Why the Sudanese Refugees Arrived in San Diego

Sudanese refugees started arriving in numbers in San Diego more than 12 years ago. The families arrived from villages that had been strafed by aircraft machine-gun fire and later burned out by the Janjaweed horsemen. Many of the families arrived with additional children belonging to their sisters and brothers who had been killed in the attacks.

Some 40% of the group with whom the Network labors, are single women families, often headed by a grandmother who has rescued the children. These single-parent families still need the assistance of the Network, sometimes for years, as they struggle to keep jobs and care for the children. Often these heads of family develop little facility in English and jobs are hard to keep. Most of the families arrived between 1996 and 2007. They barely survived with the assistance of the government-funded resettlement agencies.

Since 2004 The Episcopal Refugee Network has served many additional Sudanese families who were sponsored by their refugee relatives who were already living in San Diego. The San Diego relatives who sponsor them rarely have sufficient resources to feed another 5 -6 months.

There are estimated to be over 3,500 Sudanese refugees now living in San Diego. Many continue to be supported in times of emergency by the Refugee Network as they are impoverished families living in the low-cost housing areas of town. The “Lost Boys” started arriving about 2002. Ninety-eight Lost Boys came to San Diego and their life stories led to media coverage of their heroic marches across Sudan to Ethiopia and then back south to Kenya and finally to the refugee camp at Kakuma. The Episcopal Refugee Network served many of these Lost Boys through the delivery of furniture and household goods.

What Historical Events Led To Such Large Numbers Of Refugees From Southern Sudan And More Recently, From Darfur?

Newspaper accounts over the years have kept Americans aware of Sudan’s civil war that has killed some 2 million people in the last 20 years. In 2005 a 6-year peace agreement was signed by the Government and Rebel forces. Recent battles near Abyeiindicate the fragility of this peace. The attacks in Darfur in the West continue and the Network has served a number of recently arrived Darfur families. The roots of the war go back to the granting of independence from British rule in 1956. The two halves of the country, as administered by the British, were Northern and Southern Sudan. Politically, they were a contrast between a basically “trader” Islamic North and a traditional agricultural Southand they were treated differently by their colonial rulers.

The North was given much greater independence to practice Islamic statecraft and missionary work was prohibited there.

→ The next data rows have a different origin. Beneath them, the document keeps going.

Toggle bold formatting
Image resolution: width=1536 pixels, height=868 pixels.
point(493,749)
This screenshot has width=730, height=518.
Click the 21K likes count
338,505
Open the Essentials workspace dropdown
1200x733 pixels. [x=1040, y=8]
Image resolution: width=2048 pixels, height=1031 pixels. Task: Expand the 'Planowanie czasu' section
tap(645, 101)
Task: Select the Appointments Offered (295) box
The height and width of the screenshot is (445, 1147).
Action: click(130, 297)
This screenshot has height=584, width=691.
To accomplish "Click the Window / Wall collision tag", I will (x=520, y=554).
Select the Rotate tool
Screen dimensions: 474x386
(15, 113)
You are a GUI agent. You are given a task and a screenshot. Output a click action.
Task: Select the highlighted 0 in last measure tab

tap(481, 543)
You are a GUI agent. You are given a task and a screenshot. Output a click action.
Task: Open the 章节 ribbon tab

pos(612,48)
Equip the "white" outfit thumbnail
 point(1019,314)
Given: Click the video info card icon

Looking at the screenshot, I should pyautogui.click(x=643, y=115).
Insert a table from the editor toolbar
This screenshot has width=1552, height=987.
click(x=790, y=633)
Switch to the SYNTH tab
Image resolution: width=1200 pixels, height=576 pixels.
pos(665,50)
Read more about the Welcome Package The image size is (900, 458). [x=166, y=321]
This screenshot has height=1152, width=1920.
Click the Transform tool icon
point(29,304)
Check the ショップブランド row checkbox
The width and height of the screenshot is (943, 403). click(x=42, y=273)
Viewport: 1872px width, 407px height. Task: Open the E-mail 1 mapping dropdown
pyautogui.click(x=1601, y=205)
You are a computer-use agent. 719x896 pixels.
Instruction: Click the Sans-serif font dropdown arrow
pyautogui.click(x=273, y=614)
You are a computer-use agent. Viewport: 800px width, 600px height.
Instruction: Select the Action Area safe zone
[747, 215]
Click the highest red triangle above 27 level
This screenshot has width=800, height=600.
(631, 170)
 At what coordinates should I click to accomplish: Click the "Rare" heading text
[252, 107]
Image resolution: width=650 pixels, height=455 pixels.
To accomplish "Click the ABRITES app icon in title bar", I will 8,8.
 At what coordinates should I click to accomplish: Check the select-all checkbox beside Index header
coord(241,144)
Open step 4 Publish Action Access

The South was a series of protected tribal groups, between whom the British had enforced a peaceful semi-tolerance of each other. Many of the Southern tribes had been converted from animism to Christianity by British approved missions and schools run mostly by Anglicans, Presbyterians and Catholics, with other smaller missionary groups as well.

The Muslims of the North saw themselves linked through a long history with the Islamic states of the North –Egypt and Libya in particular and regarded Black Africa as lacking the ability to run a civilized government.

Many in the South had been schooled in British- mission schools while some of the tribal leaders’ children had attended overseas schools and colleges. Their view of a democratic form of government was quite different from the view of the government in the North. The tensions existed from the first day of independence and civil war was a somewhat natural result as the South resisted the attempts of the North to impose Shariah law and northern economic and political domination.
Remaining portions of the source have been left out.